Schlammloch in einem aktiven Vulkangebiet.

Ich habe meine Unterkunft, die Hospedaje Dodero, wieder sehr früh verlassen, mein Ziel war es, pünktlich beim Öffnen der Parkanlage an der Rangerstation zu sein. Dieses Mal hatte ich vor, neben dem beeindruckenden Trail namens Las Pailas zu einem der weit entfernten Wasserfälle im Schutzgebiet zu wandern, wo ich noch vor Mittag los musste, sonst würden mich die Parkwächter nicht mehr rein lassen. Es wäre genial gewesen, Rincóns beliebtesten Loop „Las Pailas” mit der kräfteraubenden Wanderung (hin und zurück insgesamt 16 km) des Sektors zu ergänzen, die bei einem Höhenunterschied von rund tausend Metern zum Krater von Rincón de la Vieja führt. Aufgrund der extremen vulkanischen und gebirgigen Bedingungen des aktiven Kraters, einer Reihe von fraktalen Eruptionen und serieller vulkanischer Gasemissionen ist aber das Gebiet seit September 2011 für Besucher gesperrt und wird auf unbestimmte Zeit geschlossen bleiben, bis die Aktivität des Vulkans nachlässt und der SINAC einen sicheren Zugang zur Attraktion gewährleistet.

Im Savannengebiet fotografiere ich Schmetterlinge.
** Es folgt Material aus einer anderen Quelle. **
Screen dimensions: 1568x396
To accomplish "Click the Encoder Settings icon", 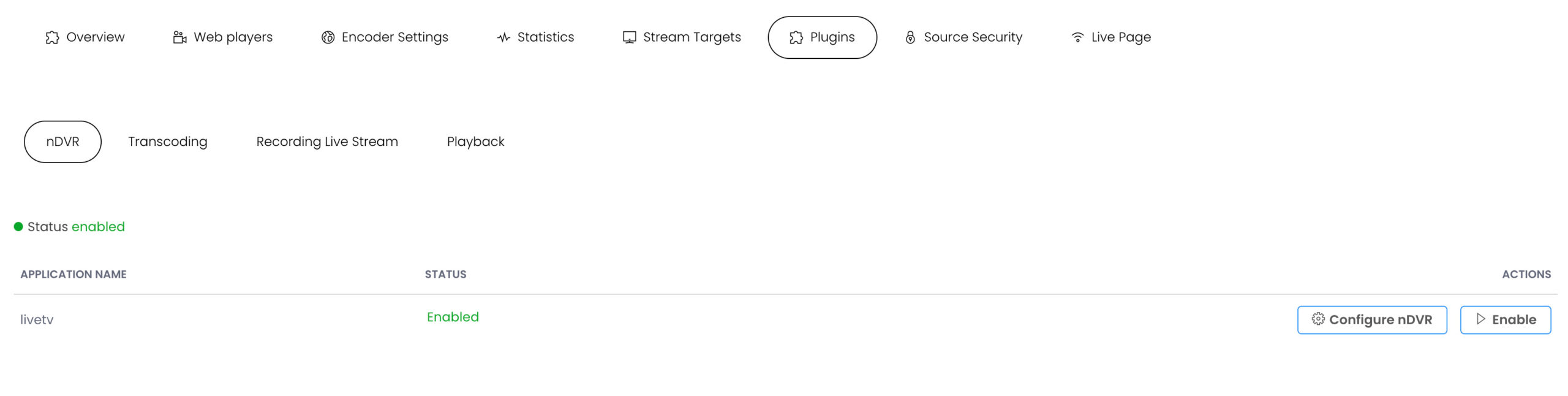I will pyautogui.click(x=328, y=37).
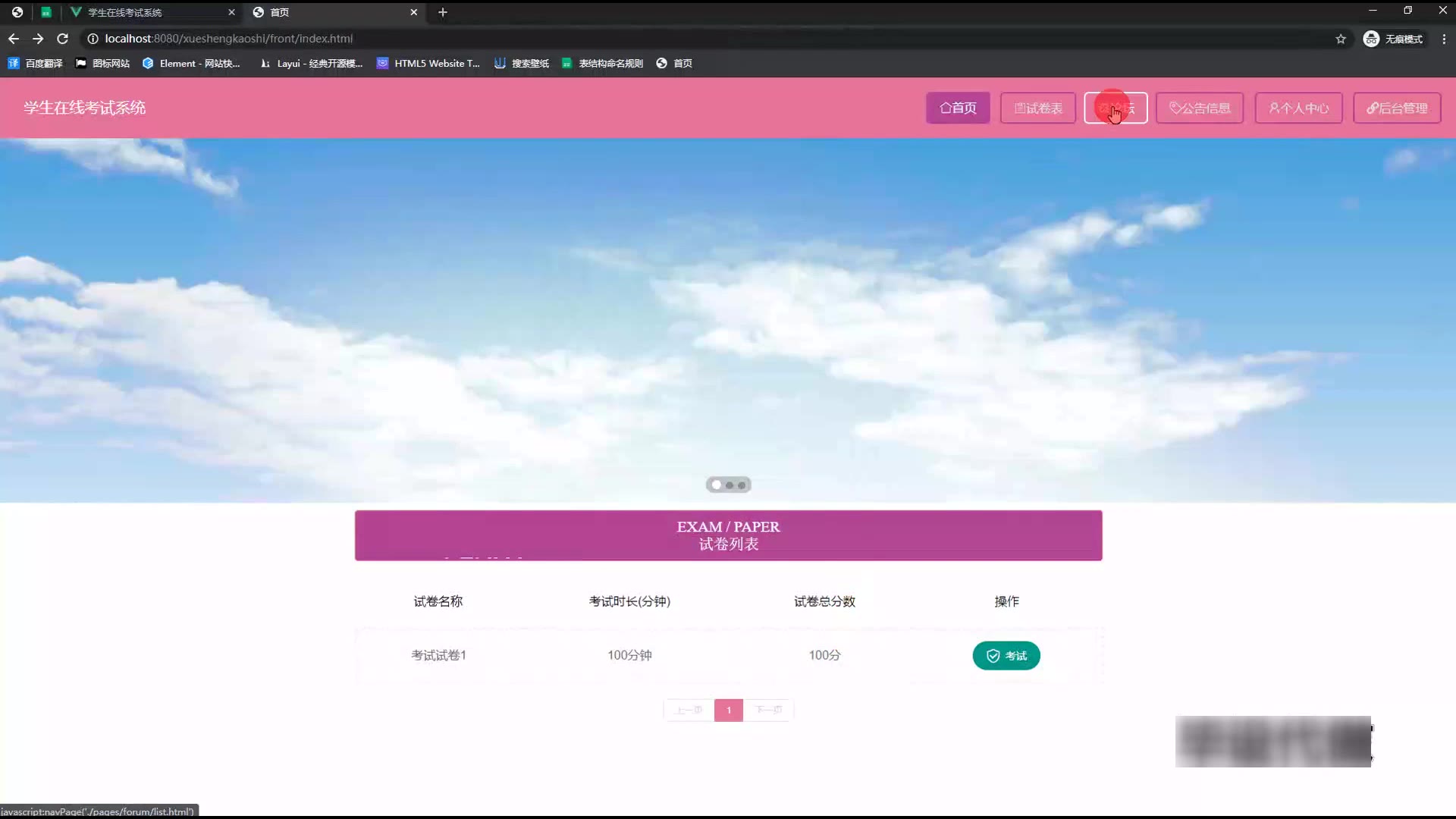Select the third carousel indicator dot
Screen dimensions: 1456x819
(x=742, y=485)
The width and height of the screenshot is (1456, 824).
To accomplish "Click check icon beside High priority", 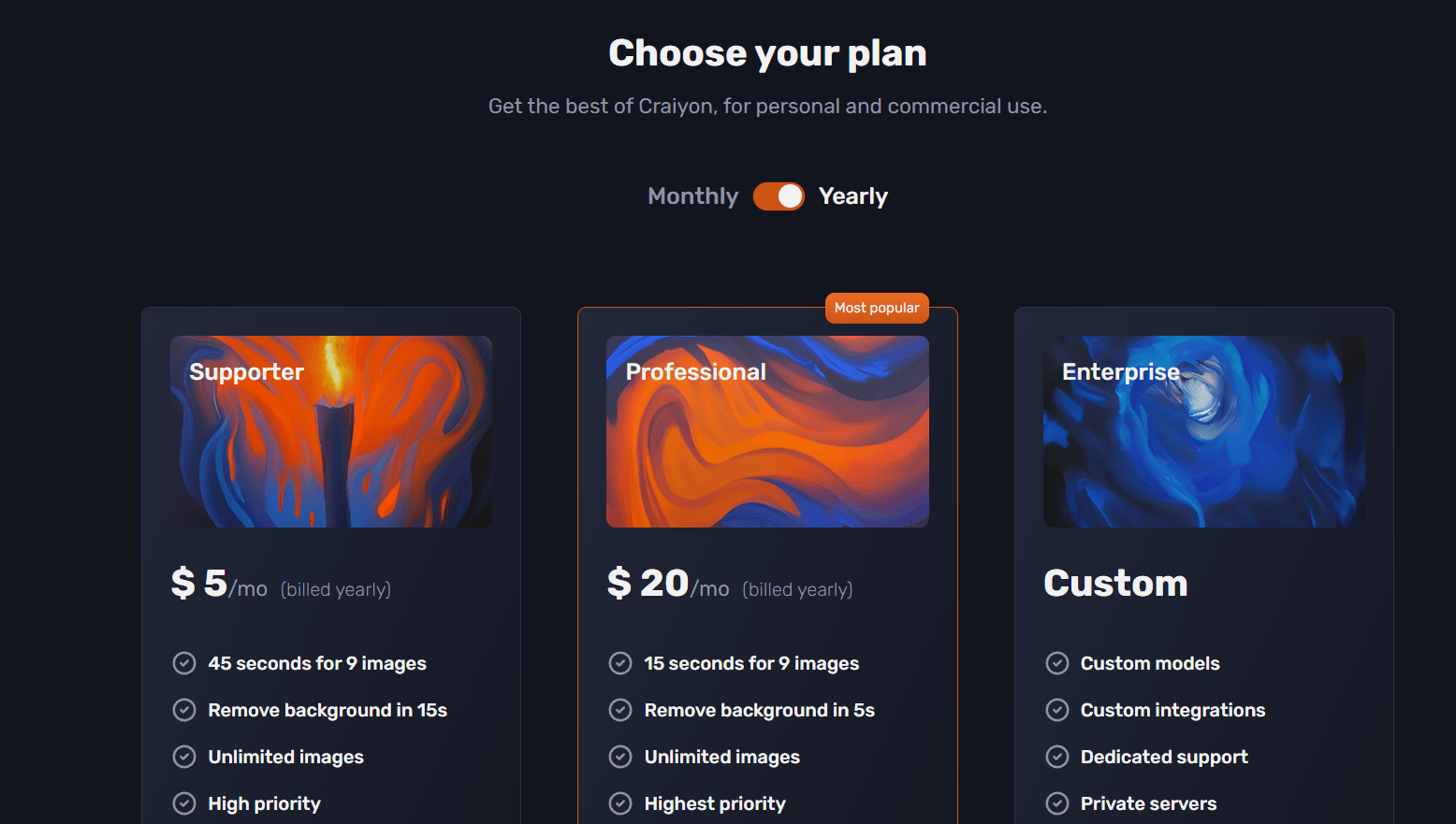I will point(184,803).

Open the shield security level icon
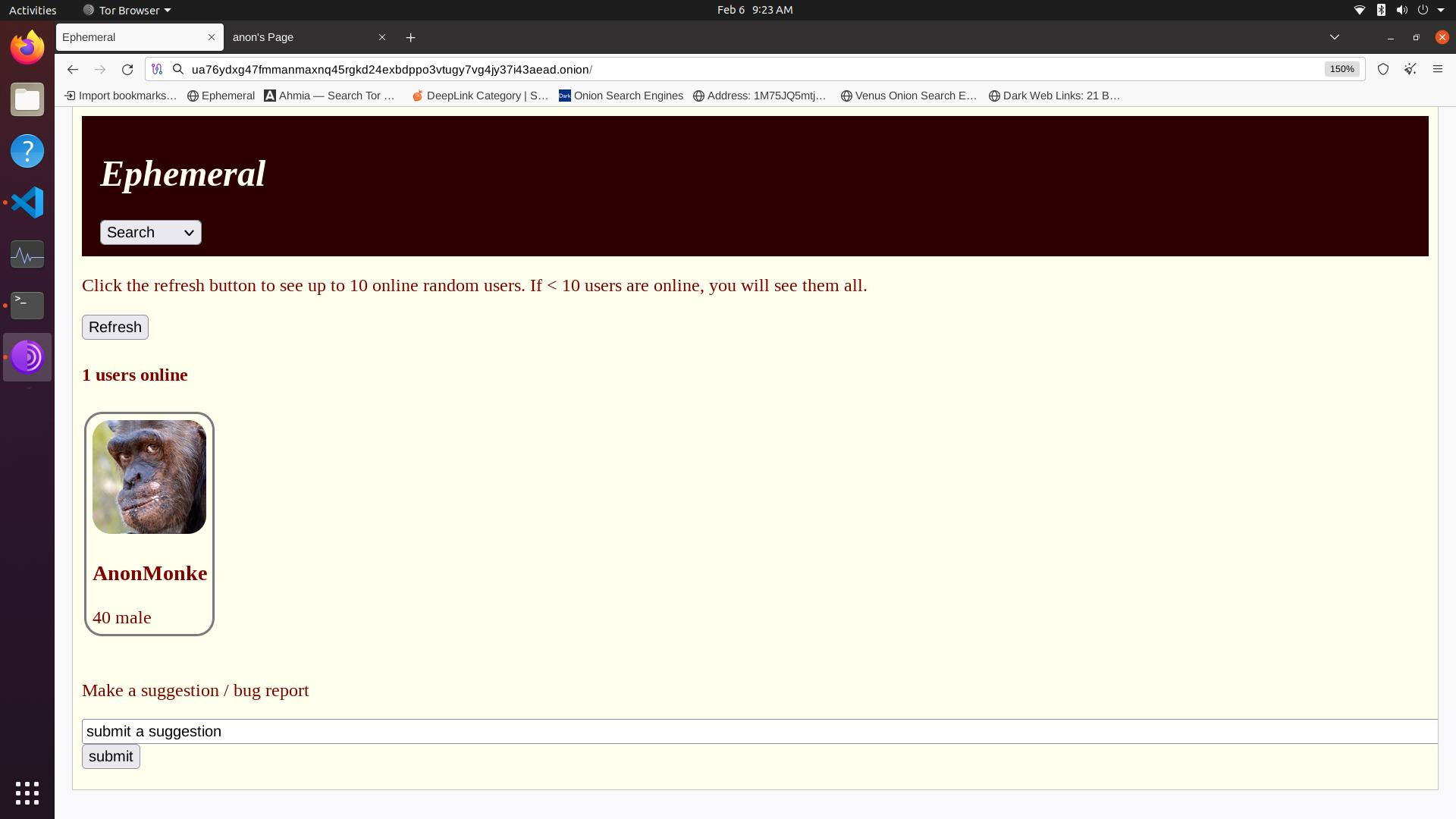[1382, 69]
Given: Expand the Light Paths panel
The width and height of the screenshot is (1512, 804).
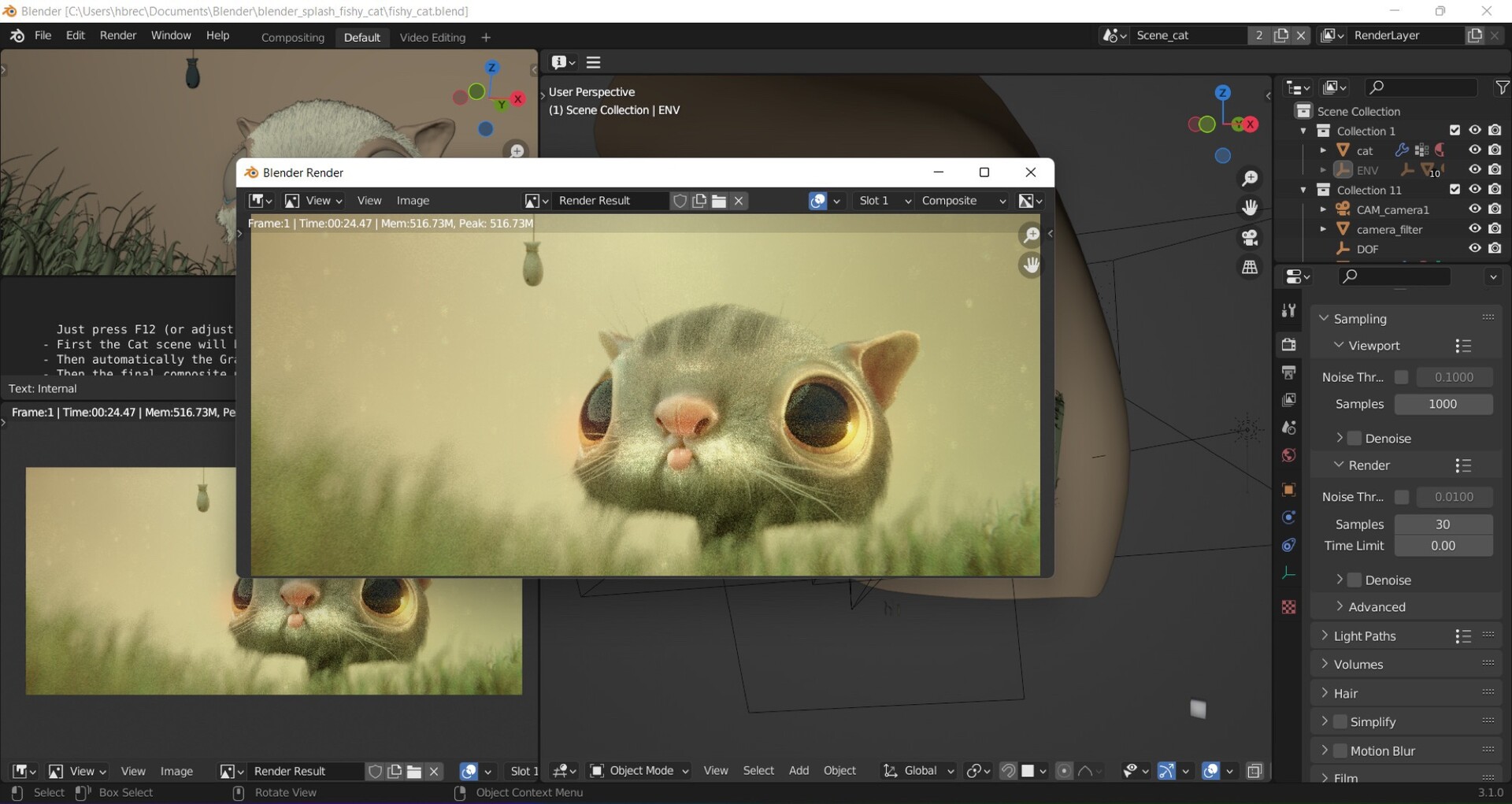Looking at the screenshot, I should pyautogui.click(x=1364, y=635).
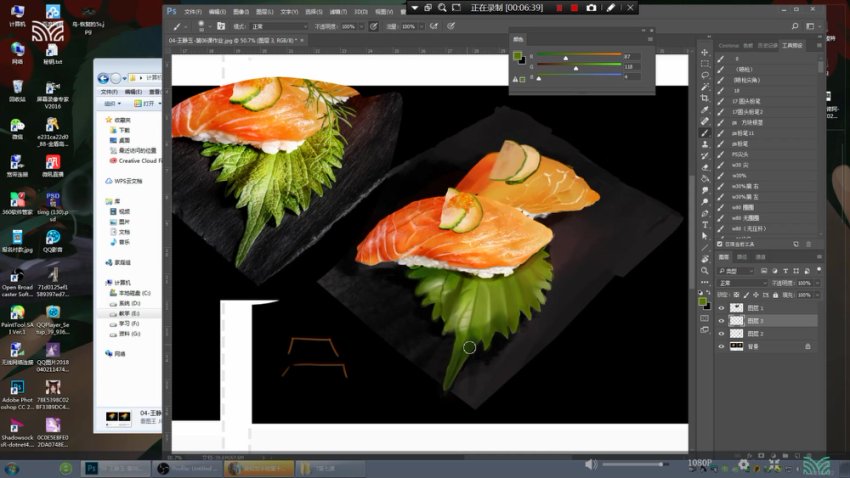This screenshot has width=850, height=478.
Task: Expand the opacity percentage dropdown in options bar
Action: tap(363, 26)
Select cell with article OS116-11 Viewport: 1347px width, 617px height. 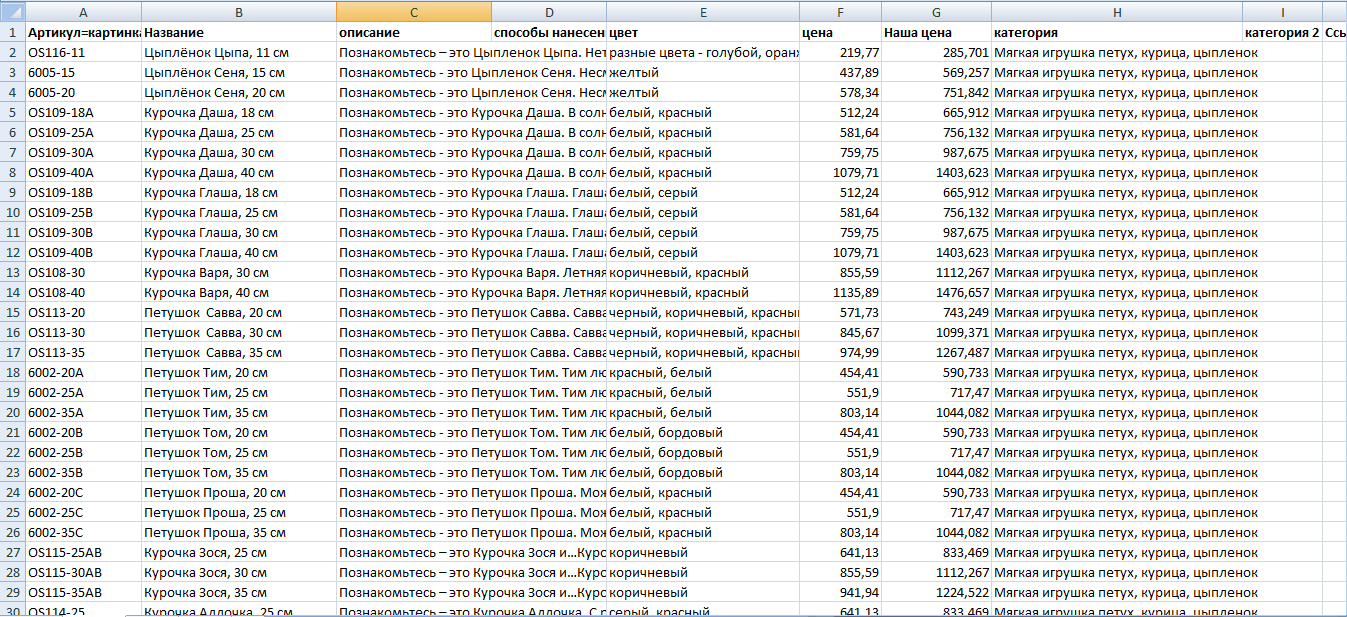[82, 52]
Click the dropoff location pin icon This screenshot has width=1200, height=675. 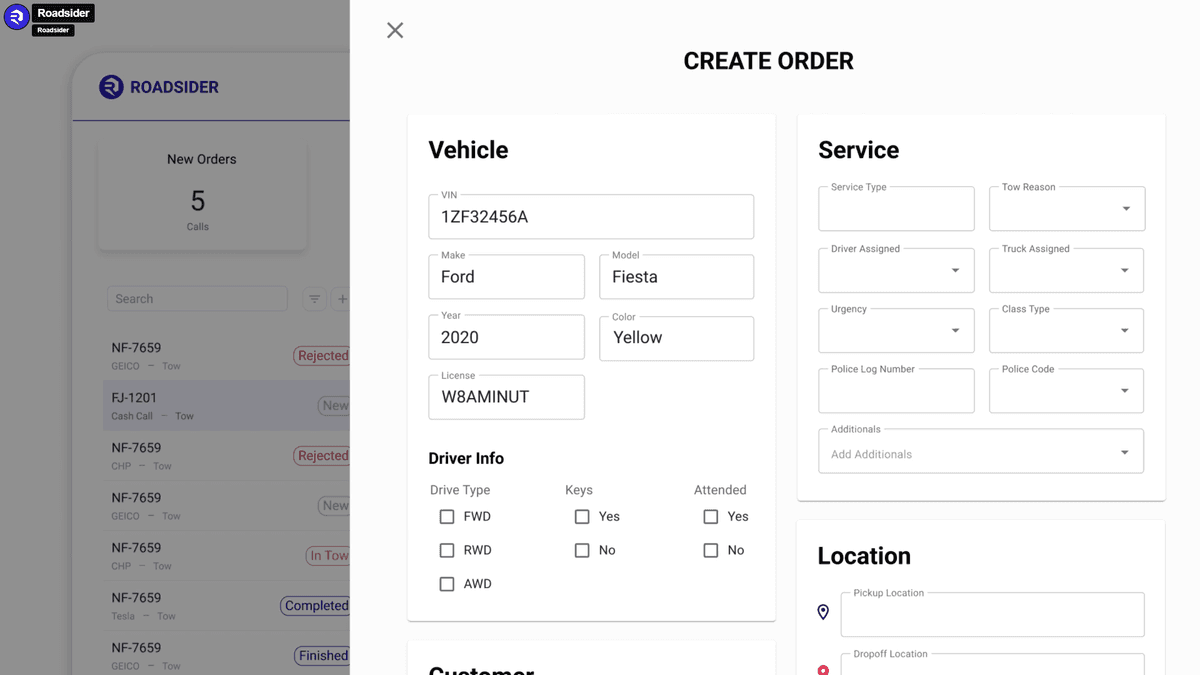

Von Liberia führt eine katastrophale Straße nach Rincón, die stellenweise asphaltiert scheint, allerdings ist der größte Teil der 25 km langen Strecke eine unbefestigte Straße mit tiefen, riesigen Schlaglöchern. Nach wenigen Minuten komme ich bei Liberias riesiger Mülldeponie vorbei, die Müll aus der Stadt und ihrer Umgebung sammelt. Es ist ein unangenehmer für Costa Rica eher untypischer Anblick. Der schmutzige Ort um den herumliegenden Müll ist voll mit Hunden und bestimmt auch mit Millionen von Ratten. Nachdem ich ein paar Kilometer vom Eingang des Nationalparks entfernt einem Wächter ca. 1500 Colón bezahle, komme ich an einem geothermischen Kraftwerk vorbei, um einige Minuten später auf dem riesigen Parkplatz vor dem Haupteingang Rincóns anzukommen. Dort empfangen mich neben der extremen Hitze ein halbes Dutzend auf den Bäumen hockende Weißkehlchen-Eichelhäher.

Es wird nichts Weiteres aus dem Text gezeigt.